Coming up with creative solutions for a problem is what sets a base for a person with a creative mind. Innovations are what defines new technologies. With these two factors going hand in hand, we are in the process to come with an answer to the question of how can “leather “as a material contribution in the terms of sustainability. The leather industry is enforcing laws for improved and sustainable solutions by investing in top tanneries.

According to research by the Vogue Business, the top most global industry of the world, the Leather Working Group is working towards the usage of authentic ways to assure that the tanneries have a minimal effect on the ecosystem. But how can Leather become a wholesome material, wherein no wildlife is affected.

Adrián López Velarde and Marte Cázarez used the “cactus plant” to grow in the Mexican state, to replace the hides of animals, known as Desserto. Cacti leather proves to be a vegan material which also will give a unique and ravishing look to the leather products. It was applauded for its durability, elasticity, brilliant texture, feel, color and softness. Thus acting as the best-suited replacement for a sustainable ecosystem.

Mushrooms are nothing but an edible fungus called Phellinus ellipsoids, which surely grow in abundance. Leather is made from mushrooms is termed “Muskin,” made from the caps of mushrooms. The originator of the leather, Grado Zero, assures the usage of eco wax for the eco-friendly production of the products. This mushroom leather has a mutual benefit. How? It’s because these fungus feed in the tree trunks thus rotting them. Because these mushroom caps will be used, they will not only replace the animal leather but also ensure a healthy environment.

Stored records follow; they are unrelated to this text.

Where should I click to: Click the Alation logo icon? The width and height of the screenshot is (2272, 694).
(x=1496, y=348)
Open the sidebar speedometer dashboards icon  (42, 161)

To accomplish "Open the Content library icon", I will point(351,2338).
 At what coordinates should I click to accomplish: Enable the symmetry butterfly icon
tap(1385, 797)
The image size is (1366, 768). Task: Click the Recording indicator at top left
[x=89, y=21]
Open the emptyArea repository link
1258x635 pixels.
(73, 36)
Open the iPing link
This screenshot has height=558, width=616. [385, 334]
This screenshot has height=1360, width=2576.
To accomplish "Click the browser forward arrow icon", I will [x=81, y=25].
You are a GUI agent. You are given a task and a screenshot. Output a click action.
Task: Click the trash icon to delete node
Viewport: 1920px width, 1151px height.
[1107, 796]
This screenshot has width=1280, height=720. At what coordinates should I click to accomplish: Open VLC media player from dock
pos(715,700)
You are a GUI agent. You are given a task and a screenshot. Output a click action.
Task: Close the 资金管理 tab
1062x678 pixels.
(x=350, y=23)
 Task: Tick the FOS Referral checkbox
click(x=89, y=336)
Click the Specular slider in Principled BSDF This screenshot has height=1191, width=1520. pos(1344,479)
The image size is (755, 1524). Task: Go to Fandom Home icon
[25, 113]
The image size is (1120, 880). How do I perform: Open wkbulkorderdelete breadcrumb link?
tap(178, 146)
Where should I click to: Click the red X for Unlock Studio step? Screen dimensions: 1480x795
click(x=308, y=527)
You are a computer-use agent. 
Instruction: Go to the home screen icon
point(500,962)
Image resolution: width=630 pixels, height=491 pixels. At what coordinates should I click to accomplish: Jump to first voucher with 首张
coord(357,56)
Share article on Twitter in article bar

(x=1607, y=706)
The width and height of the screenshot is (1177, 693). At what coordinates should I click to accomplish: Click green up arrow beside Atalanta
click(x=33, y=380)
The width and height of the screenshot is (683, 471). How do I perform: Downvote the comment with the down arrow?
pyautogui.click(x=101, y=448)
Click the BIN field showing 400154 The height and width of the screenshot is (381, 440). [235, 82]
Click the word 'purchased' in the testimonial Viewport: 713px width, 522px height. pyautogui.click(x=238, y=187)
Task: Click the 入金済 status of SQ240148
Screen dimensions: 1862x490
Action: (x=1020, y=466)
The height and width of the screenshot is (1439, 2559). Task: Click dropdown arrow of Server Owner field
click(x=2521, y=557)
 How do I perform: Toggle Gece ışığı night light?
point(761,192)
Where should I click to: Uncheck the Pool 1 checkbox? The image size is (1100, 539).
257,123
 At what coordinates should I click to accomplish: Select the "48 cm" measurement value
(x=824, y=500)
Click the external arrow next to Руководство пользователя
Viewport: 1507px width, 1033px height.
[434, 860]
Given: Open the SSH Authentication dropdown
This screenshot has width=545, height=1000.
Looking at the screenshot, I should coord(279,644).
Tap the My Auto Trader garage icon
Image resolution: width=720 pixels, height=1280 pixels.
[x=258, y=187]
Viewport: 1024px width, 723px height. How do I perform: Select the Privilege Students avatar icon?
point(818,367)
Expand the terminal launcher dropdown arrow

Muskin is water-resistant, non-toxic, and durable for the products.

Yet another popular vegan form of leather is pineapple, known as the Piñatex’s leather, made from the leaves of the fruit. It was discovered by the London-based company, Ananas Anam Ltd. The raw material of this leather is food waste. Pinatex leather creates a good opportunity for the farming communities, therefore a creative and sustainable byproduct.


Replacement of animal leather with more environmentally friendly leather material is the need today. Without wildlife being affected, it will lead us strictly on the path of sustainability and create something different and innovative which would boost up the industry of textiles in ay ways. It will also reduce pollution and toxicity as these environmental and vegan products will be the new base setters.

It will also create farming opportunities for many people. Keeping up with the latest trend sustainability, will not only be beneficial to those terms but will also prove to be of great success if the textiles designers take it forward.

It’s not that there aren’t any alternatives or solutions to it. There are some which have been already discovered, but it’s on us, the  And come up with these “go green” kinda, if we take u the idea of growing plants like cactus. By mending our ways of living a luxurious life, it will bring a healthy lifestyle for those poor animals from whom we take away their skin. The textile designers and those working on the technologies related to textiles, come together and find more ways to go fully eco-friendly in every possible way we can for the benefit of our future generation.